Can you ping internet sites as you can through an ethernet connection?
Does the Modem traffic show up in iptraf?
Thanks for any knowledge you can share!

tom@hogwash:~$ ifconfig
eth0 Link encap:Ethernet HWaddr 00:1d:09:2d:0a:49
UP BROADCAST MULTICAST MTU:1500 Metric:1
RX packets:0 errors:0 dropped:0 overruns:0 frame:0
TX packets:0 errors:0 dropped:0 overruns:0 carrier:0
collisions:0 txqueuelen:1000
RX bytes:0 (0.0 B) TX bytes:0 (0.0 B)
Memory:febe0000-fec00000

lo Link encap:Local Loopback
inet addr:127.0.0.1 Mask:255.0.0.0
inet6 addr: ::1/128 Scope:Host
UP LOOPBACK RUNNING MTU:16436 Metric:1
RX packets:3984 errors:0 dropped:0 overruns:0 frame:0
TX packets:3984 errors:0 dropped:0 overruns:0 carrier:0
collisions:0 txqueuelen:0
RX bytes:200904 (196.1 KB) TX bytes:200904 (196.1 KB)
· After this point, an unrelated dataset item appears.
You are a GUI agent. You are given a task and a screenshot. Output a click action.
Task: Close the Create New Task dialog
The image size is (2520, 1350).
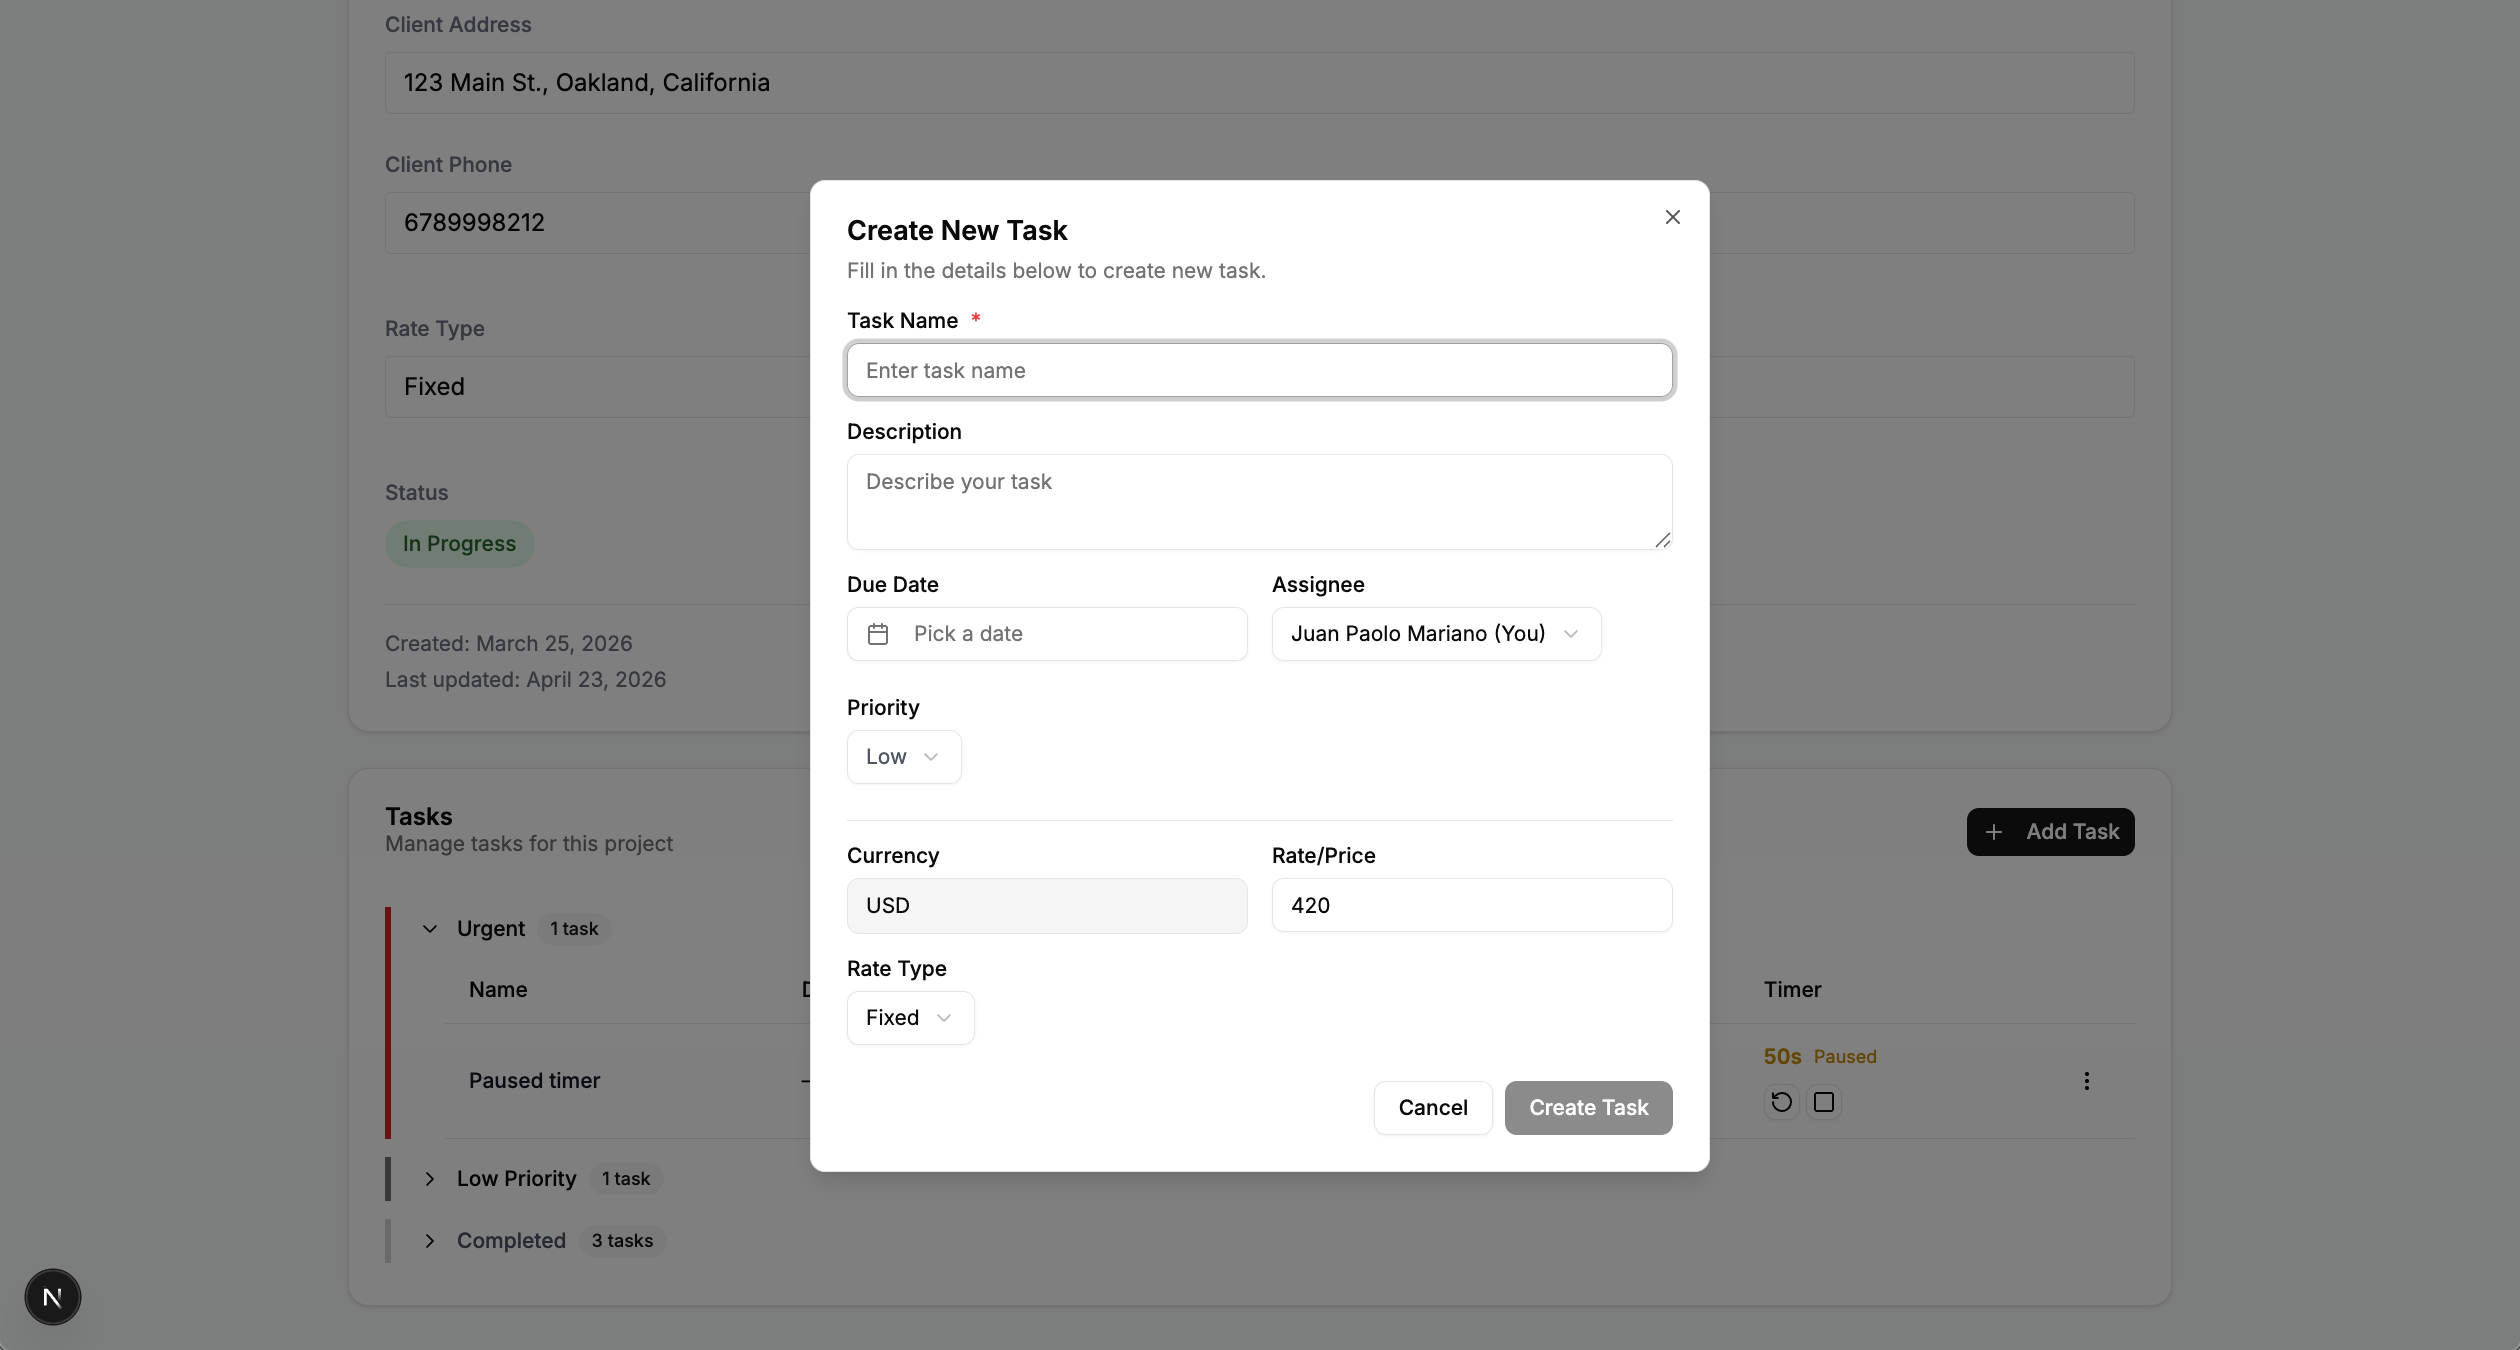tap(1672, 217)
ppp0 Link encap:Point-to-Point Protocol
inet addr:72.36.19.20 P-t-P:72.36.10.227 Mask:255.255.255.255
UP POINTOPOINT RUNNING NOARP MULTICAST MTU:1500 Metric:1
RX packets:7882 errors:1 dropped:0 overruns:0 frame:0
TX packets:9149 errors:0 dropped:0 overruns:0 carrier:0
collisions:0 txqueuelen:3
RX bytes:6298533 (6.0 MB) TX bytes:1589128 (1.5 MB)

This iptraf thing is interesting. I do not have it. It is downloading,
installing as I type.

Wow. That is nice. I will have to fool with that. Yes it certainly does show up on iptraf.

I really don't know about this program at all and have only looked at it for a few seconds but it certainly works with the ppp0 connection.

As for pinging a site, I have done that years ago under Win98. I used Norton utilities to watch the real time speed some too. With Ubuntu I just use the system monitor and use the browser to connect. With dial up I just don't really see the point of bouncing stuff back and forth to no end when I could be getting something I want or need.

It could well be that this is a personality flaw or that I am just missing the point.

john test 10-26-2008 09:14 AM

Thanks so much for taking the time
I see from your post that PPP0 is the device name I was looking for.
That would imply that ifup ppp0 should work as well ifup eth0
Thanks again for the help
Apologies to OP for hi-jacking the thread, but hopefully it will provide helpful info for the OP

widget 10-26-2008 11:57 PM

I really think the best way to configure is pppconfig.